Именно это случилось в мире искусства и этим как раз и подкрепляется диагноз Бонито Олива [275] о конце модернизма как конце модернистской парадигмы развития или истории, в которой каждая формальная позиция строилась диалектически на основе предыдущей и создавала совершенно новый тип производства в пустых пространствах или из противоречий. Но это же можно зафиксировать и с модернистской точки зрения, в несколько пафосной формулировке: все уже сделано; никакие формальные или стилистические изобретения больше невозможны, само искусство закончилось и было заменено критикой. С постмодернистской стороны водораздела ситуация выглядит не так, и «конец истории» означает просто, что происходит все что угодно.

275

Bonito Oliva A. The Italian Trans-avantgarde. Milan: Giancarlo Politi Editore, 1980.

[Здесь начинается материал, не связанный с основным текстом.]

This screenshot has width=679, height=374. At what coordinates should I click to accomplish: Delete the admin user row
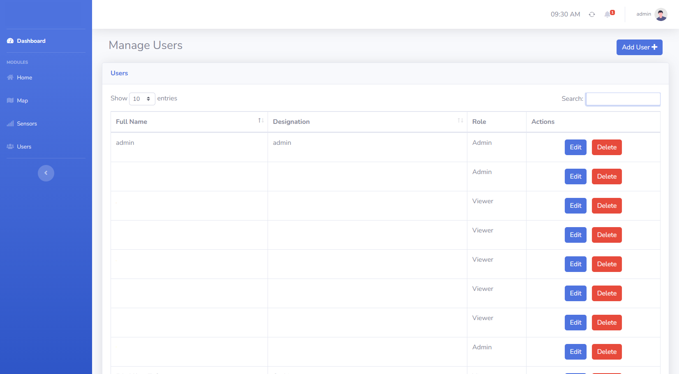click(x=607, y=147)
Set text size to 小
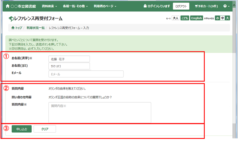Image resolution: width=240 pixels, height=146 pixels. [x=218, y=18]
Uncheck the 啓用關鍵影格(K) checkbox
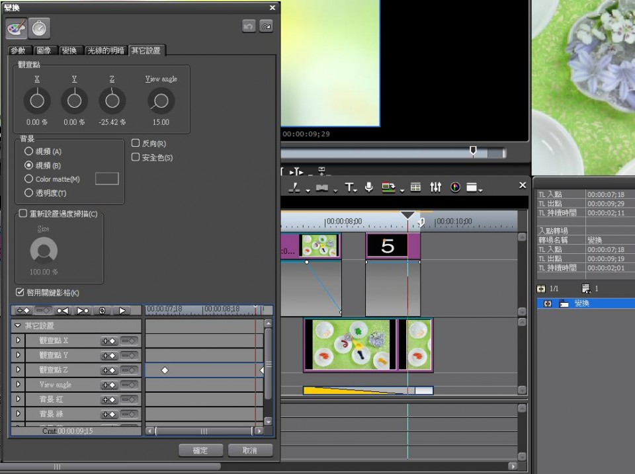 (20, 292)
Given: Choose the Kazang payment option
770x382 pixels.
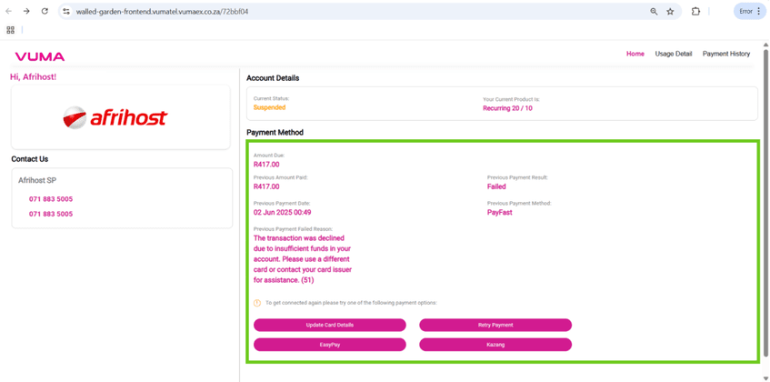Looking at the screenshot, I should point(495,345).
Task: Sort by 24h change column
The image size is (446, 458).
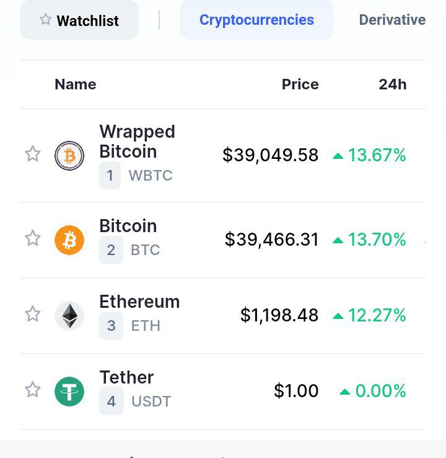Action: 392,84
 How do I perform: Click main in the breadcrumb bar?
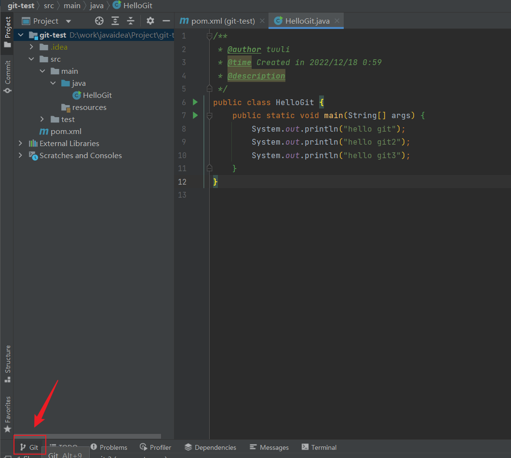[72, 5]
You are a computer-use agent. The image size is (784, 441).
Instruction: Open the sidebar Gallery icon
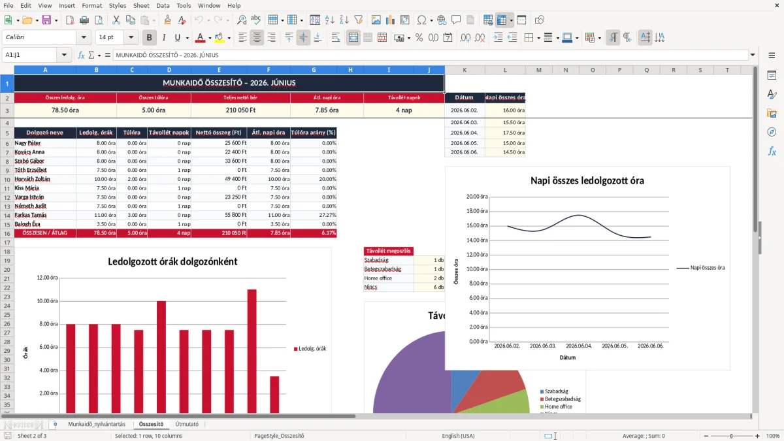point(772,113)
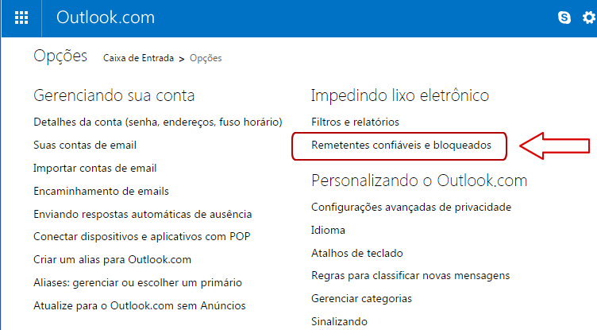Viewport: 597px width, 330px height.
Task: Open Remetentes confiáveis e bloqueados
Action: [x=402, y=146]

Тогда остаются сами группы и идентичности, которые вроде бы им соответствовали. Просто из-за того, что экономика, бедность, искусство и научное исследование стали «историческими» в каком-то новом смысле (который было бы лучше назвать «неоисторическим»), бомжи, экономисты, художники и ученые не исчезли; скорее, сама природа их групповой идентичности изменилась и стала более спорной, вроде предпочтения одной моды, а не другой. И в самом деле, неоистория, которой больше некуда отводить все более бурные воды своей гераклитовской реки, похоже, почти наверняка обратится к моде и рынку, который ныне понимается как более глубокая экономическая реальность, таинственная и завершающая в той же мере, в какой некогда такими качествами обладала собственно история. Следовательно, неоисторическое объяснение оставляет новые группы на месте, избавляется от онтологических форм истины и декларирует свою приверженность некоей более секулярной, в конечном счете детерминирующей инстанции, привязывая свои открытия к рынку, а не к тем или иным вариантам капитализма. Возврат к истории, заметный сегодня повсеместно, требует более внимательного изучения в свете этого «исторического» подхода — но только это не совсем возврат, скорее, он означает нечто вроде включения «сырья» истории и отказа от ее функции, то есть своего рода уплощение и присвоение (в том смысле, в каком недавно говорилось, что неоэкспрессионистские немецкие художники сегодня рады тому, что у них был Гитлер). Однако наиболее систематичный и абстрактный анализ этой тенденции к коллективной организации, охватывающей как деловой мир, так и низшие классы, соотносит предельное системное условие возможности всего этого формирования групп (того, что ранее называлось его причинной обусловленностью) с динамикой позднего капитализма как такового.